# EXERCISE TASK
Starting with the line that contains "1383x868 pixels." and going on through the end of the material, rewrite each line with every coordinate multiplied by 2.35 and rounded to a whole number, halves up. Keep all other text unchanged, and leave the pictures out.

Collected data
------------------------

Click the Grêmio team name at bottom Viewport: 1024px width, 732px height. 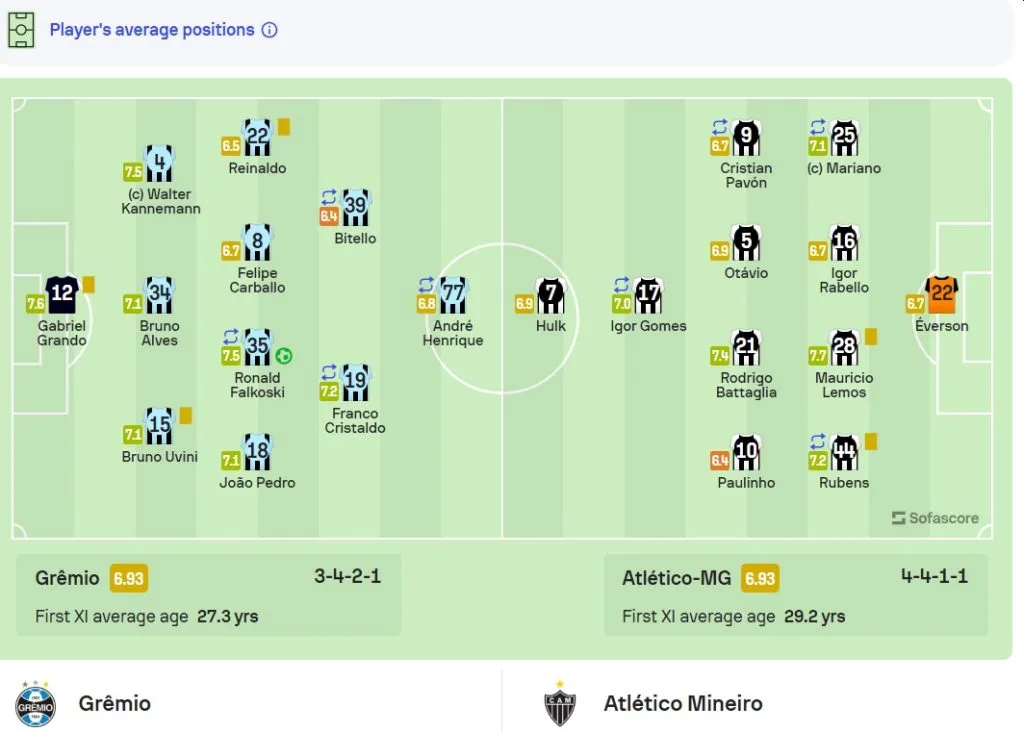(115, 703)
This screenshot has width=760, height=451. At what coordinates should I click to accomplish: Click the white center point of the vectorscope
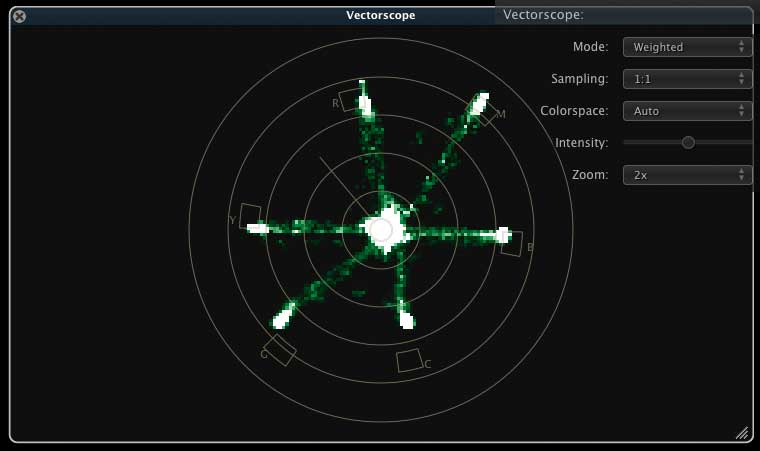tap(380, 230)
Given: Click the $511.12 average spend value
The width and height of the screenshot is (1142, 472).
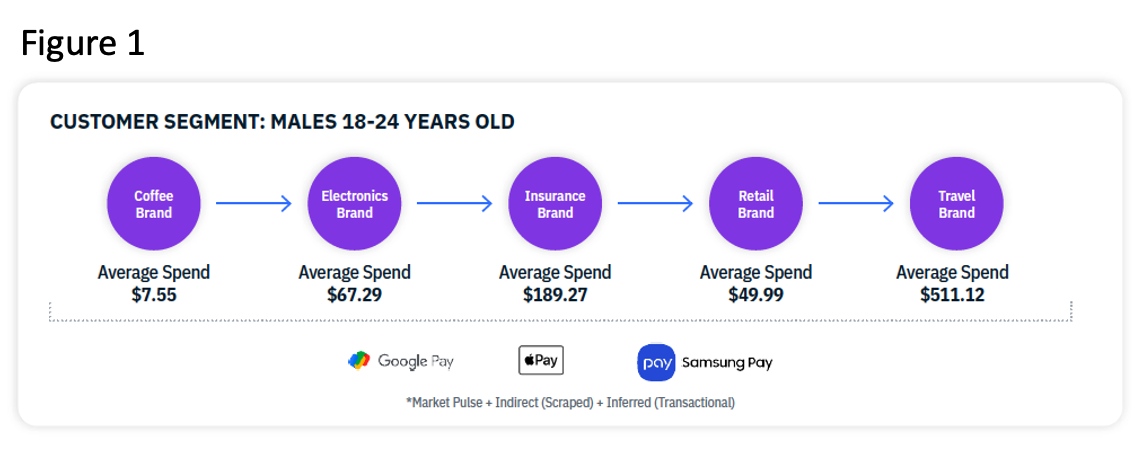Looking at the screenshot, I should coord(952,295).
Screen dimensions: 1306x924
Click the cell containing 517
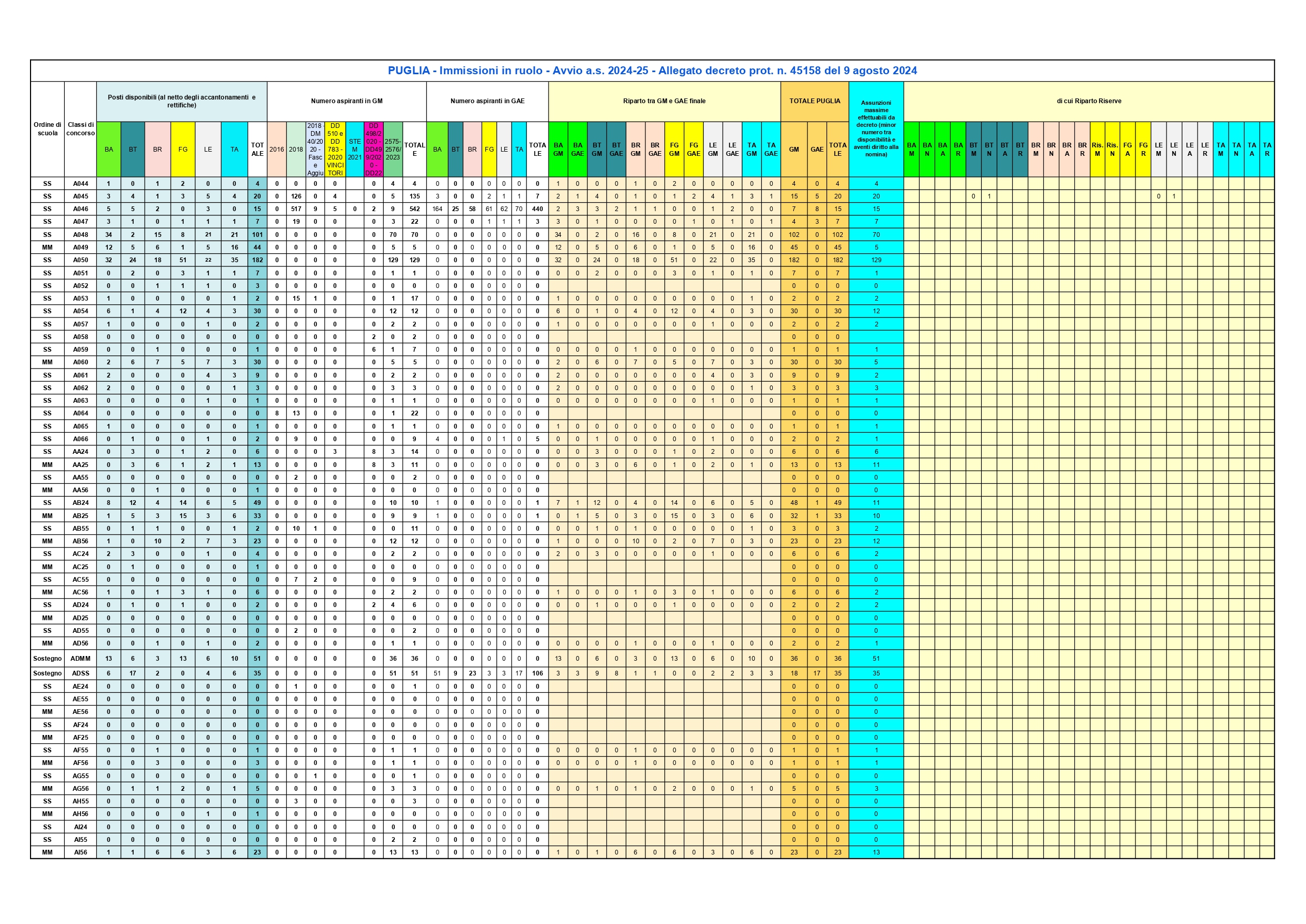(296, 209)
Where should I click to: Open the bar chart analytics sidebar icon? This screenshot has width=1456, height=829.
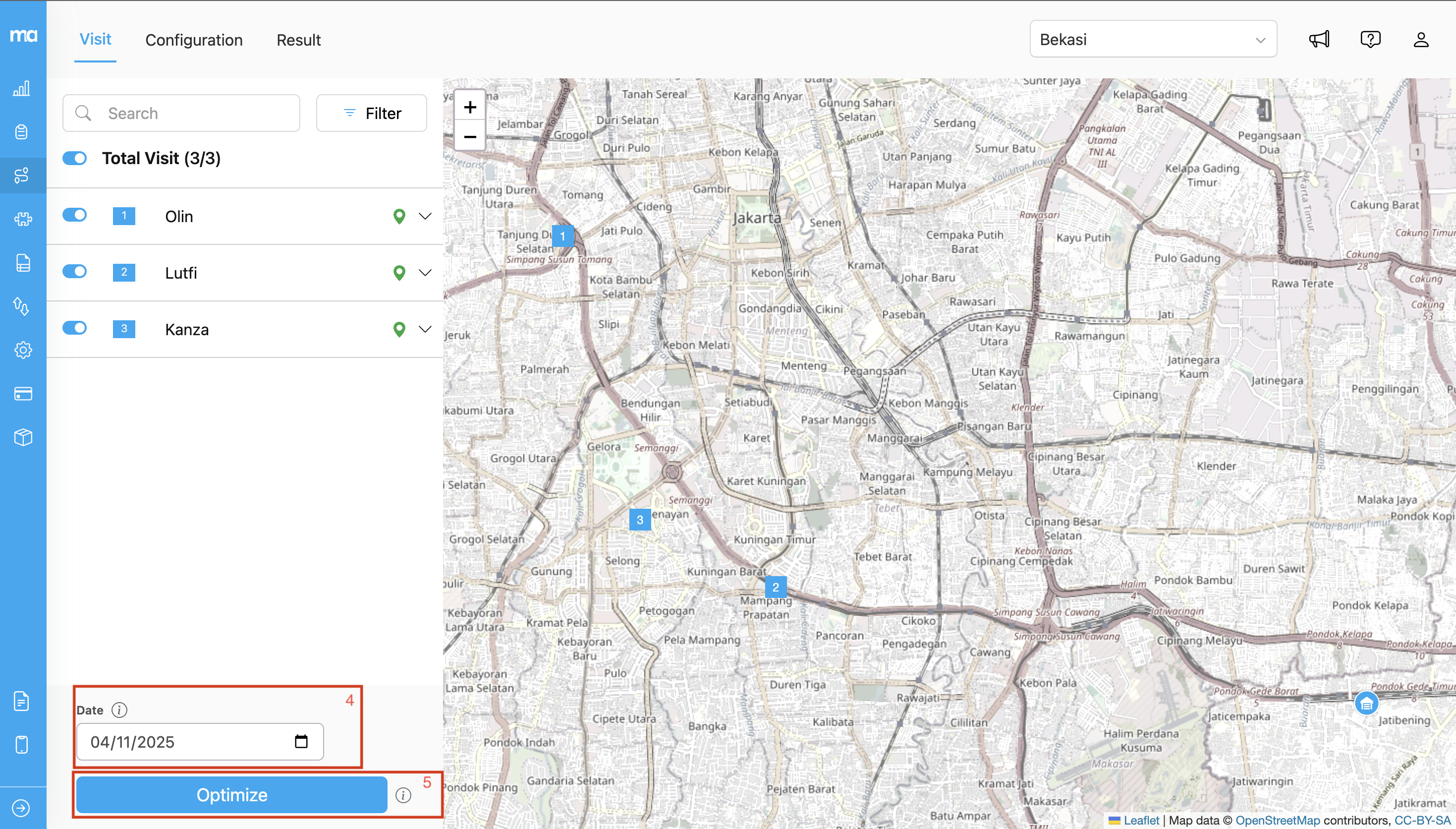point(22,89)
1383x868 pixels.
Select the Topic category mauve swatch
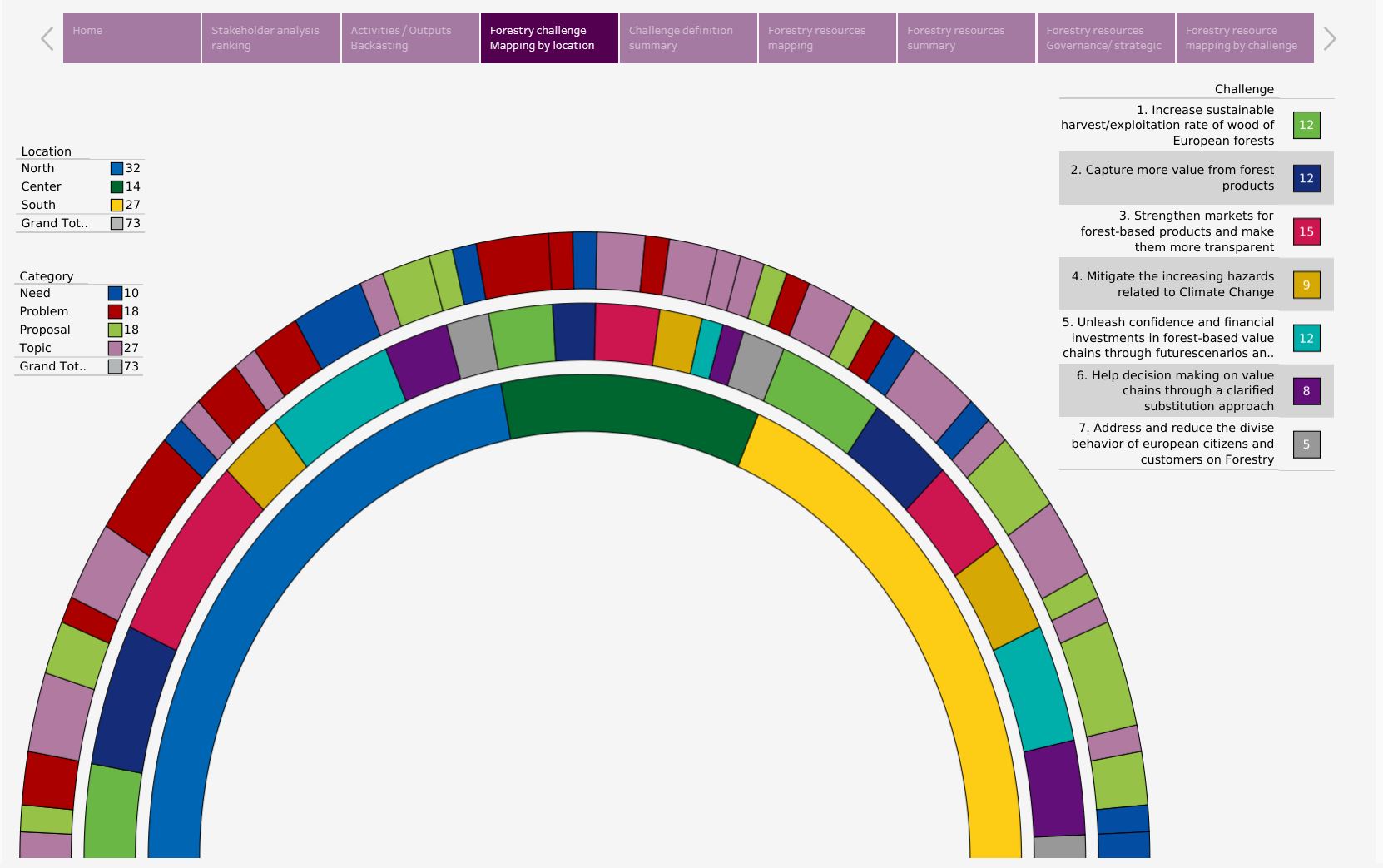point(115,348)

------------------------

# ANSWER TO THE PROBLEM
1383x868 pixels.
Select the Topic category mauve swatch
point(270,818)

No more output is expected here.